[start Quoted passage]
Hacker News new | past | comments | ask | show | jobs | submit login

"In sum, the value of empiricism lies in finding the right axioms. If you discover "empirical evidence" that a theorem is wrong, you must either propose a change in the axioms or find a flaw in the proof. Contemporary economists often appear to do neither."

That's not how the real sciences work, though--physics doesn't operate through axioms and theorems, it establishes a few theories and as long as they hold within experimental error, they don't complain too much. When they stop holding, we either postulate extra "stuff" we don't directly observe (most of the outlying planets as well as the Kuiper belt were discovered by measuring their gravitational effects on planets we could directly observe) or use a more refined theory on the edge cases (Mercury's orbit). But all the while physics gathers more and more empirical data, and spends a lot of time trying to make sense of it.

"When I read the Austrian argument that any fixed amount of money-stuff (e.g., gold) is sufficient for exchange, I understand the axioms, follows the steps, and accept the conclusion. When I read the Keynesian arguments for the benefits of monetary expansion and "fiscal stimulus", I see---great clouds of fog."

The other problem I find is that most armchair Austrians take their entire economic understanding from an 80 year old dispute and have no conception of what's happened in the field ever since. Keynes is a dead old man and the field of economics has moved on from his work.

Incidentally, even if you just take the approach of pure reason, it's still pretty fucking easy to debunk the idea of the gold standard.
[end Quoted passage]
[start Given information]
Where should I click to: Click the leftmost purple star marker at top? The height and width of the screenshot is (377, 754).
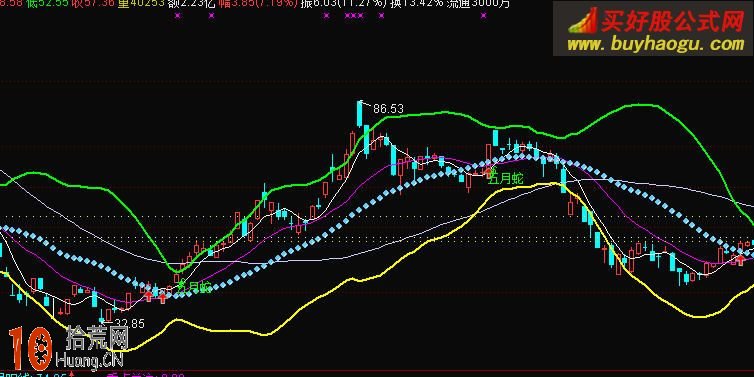(x=178, y=15)

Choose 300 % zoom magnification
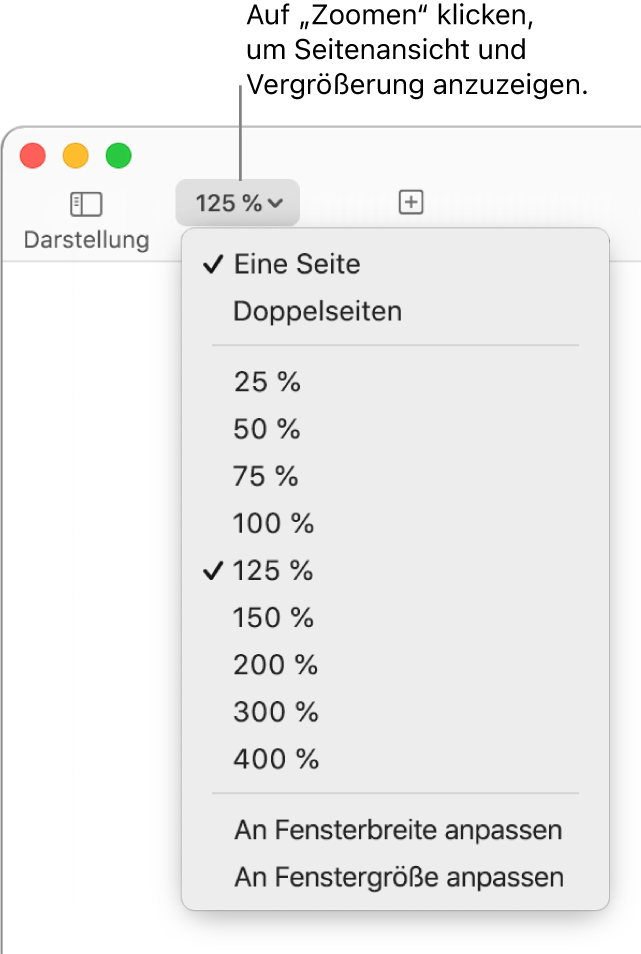273,711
[end Given information]
[What the task requires]:
Please write what comes next in the Hacker News comment on Austrian economics and empiricism, picking up after its last sentence about the gold standard.

[Result]:
"Apparently, these restaurant managers are too stupid to realize they're allowed to pay above the current minimum wage, thereby getting those lazy teens off their couches to fill the vacancies without a minimum wage hike. Truly, it boggles the mind.)"

And here you see one of the biggest problems with the field of economics in general, a problem that's only been tackled in recent decades--modeling how actual human beings behave in the real world rather than supposing that each economic actor is fully informed, perfectly rational, and perfectly self-interested. How many 16 year old kids would know whether or not Burger King paid above minimum wage? Of course Burger King only pays minimum wage. It's a cultural expectation. The same thinking applies to the manager--is a fast food manager really going to be fully informed, perfectly rational, and perfectly self-interested? For the most part, his job consists of executing a manual written at the corporate headquarters in a different state which dictates that crew are paid local minimum wage, and quite frankly, the corporate overhead of rewriting the corporate manual to allow wage adjustments to recruit people to work at a fucking Jack in the Box isn't justified.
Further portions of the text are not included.